**WHAT IS REQUIRED:** Only lines with the word "will" belong in the answer; copy them from the records below.

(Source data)
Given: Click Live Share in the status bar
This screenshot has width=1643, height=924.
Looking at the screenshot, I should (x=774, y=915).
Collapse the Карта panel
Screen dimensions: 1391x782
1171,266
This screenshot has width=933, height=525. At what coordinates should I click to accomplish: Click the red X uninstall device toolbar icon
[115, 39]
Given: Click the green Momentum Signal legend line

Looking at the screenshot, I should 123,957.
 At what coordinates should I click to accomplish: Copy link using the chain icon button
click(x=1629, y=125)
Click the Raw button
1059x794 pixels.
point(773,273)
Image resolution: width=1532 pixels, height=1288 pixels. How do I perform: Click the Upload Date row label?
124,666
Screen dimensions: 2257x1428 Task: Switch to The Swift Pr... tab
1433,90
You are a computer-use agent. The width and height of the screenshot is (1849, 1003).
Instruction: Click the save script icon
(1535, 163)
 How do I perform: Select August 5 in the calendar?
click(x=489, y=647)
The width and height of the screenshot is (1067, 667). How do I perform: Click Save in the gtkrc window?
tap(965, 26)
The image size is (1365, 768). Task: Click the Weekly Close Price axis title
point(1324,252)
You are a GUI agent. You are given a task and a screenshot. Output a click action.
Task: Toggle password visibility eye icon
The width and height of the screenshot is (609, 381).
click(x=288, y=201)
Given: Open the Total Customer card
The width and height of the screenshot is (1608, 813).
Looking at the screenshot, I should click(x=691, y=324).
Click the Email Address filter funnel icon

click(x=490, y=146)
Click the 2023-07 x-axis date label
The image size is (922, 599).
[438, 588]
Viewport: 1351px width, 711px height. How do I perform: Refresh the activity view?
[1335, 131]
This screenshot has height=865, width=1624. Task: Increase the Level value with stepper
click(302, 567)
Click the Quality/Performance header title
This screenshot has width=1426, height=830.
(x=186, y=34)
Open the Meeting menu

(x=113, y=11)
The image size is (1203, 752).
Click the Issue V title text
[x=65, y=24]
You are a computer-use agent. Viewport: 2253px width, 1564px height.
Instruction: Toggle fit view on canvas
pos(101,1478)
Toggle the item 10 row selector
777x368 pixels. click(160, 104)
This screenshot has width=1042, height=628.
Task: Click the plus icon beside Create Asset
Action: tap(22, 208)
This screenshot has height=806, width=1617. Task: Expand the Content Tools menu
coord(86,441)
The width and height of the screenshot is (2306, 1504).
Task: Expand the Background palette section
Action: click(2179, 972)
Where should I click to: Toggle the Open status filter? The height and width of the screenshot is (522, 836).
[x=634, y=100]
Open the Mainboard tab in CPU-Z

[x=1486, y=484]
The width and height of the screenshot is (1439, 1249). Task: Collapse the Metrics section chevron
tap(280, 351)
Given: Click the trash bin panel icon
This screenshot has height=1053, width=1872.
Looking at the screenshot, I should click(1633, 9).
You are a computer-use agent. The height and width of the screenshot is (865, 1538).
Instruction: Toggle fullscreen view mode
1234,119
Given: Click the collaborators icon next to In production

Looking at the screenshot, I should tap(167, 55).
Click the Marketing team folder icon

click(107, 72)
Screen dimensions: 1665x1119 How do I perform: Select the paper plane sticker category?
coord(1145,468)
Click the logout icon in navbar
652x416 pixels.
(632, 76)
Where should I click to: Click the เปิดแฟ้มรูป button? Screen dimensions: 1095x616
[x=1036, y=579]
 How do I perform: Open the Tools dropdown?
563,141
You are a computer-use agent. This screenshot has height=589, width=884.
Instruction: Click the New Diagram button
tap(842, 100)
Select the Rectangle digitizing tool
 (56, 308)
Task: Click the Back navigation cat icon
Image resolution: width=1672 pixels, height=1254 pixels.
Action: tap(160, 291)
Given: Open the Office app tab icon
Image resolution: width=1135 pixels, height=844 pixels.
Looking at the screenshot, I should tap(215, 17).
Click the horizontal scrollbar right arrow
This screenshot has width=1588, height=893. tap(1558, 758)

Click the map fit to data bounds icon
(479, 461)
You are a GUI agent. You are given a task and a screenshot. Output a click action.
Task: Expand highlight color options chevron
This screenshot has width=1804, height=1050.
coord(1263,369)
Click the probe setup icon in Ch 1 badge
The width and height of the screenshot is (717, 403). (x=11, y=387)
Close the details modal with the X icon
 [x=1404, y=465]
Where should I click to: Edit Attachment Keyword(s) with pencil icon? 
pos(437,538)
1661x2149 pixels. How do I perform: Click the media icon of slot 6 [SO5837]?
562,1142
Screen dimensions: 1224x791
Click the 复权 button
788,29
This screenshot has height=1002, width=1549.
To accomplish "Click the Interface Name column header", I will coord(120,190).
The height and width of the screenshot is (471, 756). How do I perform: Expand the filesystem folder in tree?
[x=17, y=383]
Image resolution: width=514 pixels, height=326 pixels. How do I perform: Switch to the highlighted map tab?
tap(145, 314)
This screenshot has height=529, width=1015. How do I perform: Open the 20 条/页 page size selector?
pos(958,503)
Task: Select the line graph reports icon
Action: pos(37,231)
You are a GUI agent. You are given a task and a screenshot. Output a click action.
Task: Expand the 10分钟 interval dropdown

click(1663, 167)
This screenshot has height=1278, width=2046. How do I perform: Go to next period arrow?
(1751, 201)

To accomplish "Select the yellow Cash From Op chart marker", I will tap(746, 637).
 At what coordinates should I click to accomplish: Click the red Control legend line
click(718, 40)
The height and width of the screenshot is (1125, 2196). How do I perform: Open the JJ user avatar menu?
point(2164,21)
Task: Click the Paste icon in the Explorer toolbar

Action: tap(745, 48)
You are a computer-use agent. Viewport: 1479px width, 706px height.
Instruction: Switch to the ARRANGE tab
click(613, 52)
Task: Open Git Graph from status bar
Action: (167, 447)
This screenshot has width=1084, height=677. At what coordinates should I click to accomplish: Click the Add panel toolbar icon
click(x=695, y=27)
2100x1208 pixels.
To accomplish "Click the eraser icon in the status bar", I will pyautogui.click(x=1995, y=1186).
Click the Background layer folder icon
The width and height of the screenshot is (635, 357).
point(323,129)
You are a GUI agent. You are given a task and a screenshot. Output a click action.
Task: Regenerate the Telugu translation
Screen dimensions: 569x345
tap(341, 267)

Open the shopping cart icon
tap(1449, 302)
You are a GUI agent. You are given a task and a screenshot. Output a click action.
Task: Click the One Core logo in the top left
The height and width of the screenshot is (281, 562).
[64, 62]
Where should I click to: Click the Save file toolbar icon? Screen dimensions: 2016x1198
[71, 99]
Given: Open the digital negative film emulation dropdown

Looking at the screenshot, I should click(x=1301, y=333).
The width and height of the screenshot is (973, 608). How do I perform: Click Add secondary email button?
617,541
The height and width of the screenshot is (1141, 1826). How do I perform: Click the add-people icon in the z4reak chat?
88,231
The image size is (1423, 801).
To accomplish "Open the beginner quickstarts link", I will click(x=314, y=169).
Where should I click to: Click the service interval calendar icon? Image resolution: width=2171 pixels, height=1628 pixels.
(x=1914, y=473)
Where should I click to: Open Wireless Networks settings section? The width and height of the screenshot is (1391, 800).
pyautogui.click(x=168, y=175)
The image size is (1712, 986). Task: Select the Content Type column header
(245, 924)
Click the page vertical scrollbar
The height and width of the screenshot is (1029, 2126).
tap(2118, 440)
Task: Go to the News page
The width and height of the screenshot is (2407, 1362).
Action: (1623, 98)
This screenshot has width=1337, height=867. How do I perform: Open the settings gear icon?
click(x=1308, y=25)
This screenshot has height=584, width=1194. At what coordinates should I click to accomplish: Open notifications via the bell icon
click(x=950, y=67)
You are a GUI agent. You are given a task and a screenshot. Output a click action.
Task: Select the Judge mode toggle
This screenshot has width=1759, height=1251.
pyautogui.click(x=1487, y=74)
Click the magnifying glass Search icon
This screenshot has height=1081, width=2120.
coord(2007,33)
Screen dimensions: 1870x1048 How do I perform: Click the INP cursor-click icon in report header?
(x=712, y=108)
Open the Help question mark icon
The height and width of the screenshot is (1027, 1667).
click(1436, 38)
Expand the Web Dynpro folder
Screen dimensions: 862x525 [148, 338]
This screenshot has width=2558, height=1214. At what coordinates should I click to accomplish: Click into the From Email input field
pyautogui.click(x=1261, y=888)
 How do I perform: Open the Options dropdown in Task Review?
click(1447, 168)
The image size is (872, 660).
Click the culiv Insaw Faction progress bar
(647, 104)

**PROBLEM SOLUTION:**
To accomplish "Click the Interface Name column header", I will coord(120,190).
To accomplish "Select the yellow Cash From Op chart marker", I will tap(746, 637).
To accomplish "Click the eraser icon in the status bar", I will pyautogui.click(x=1995, y=1186).
To accomplish "Open the beginner quickstarts link", I will click(x=314, y=169).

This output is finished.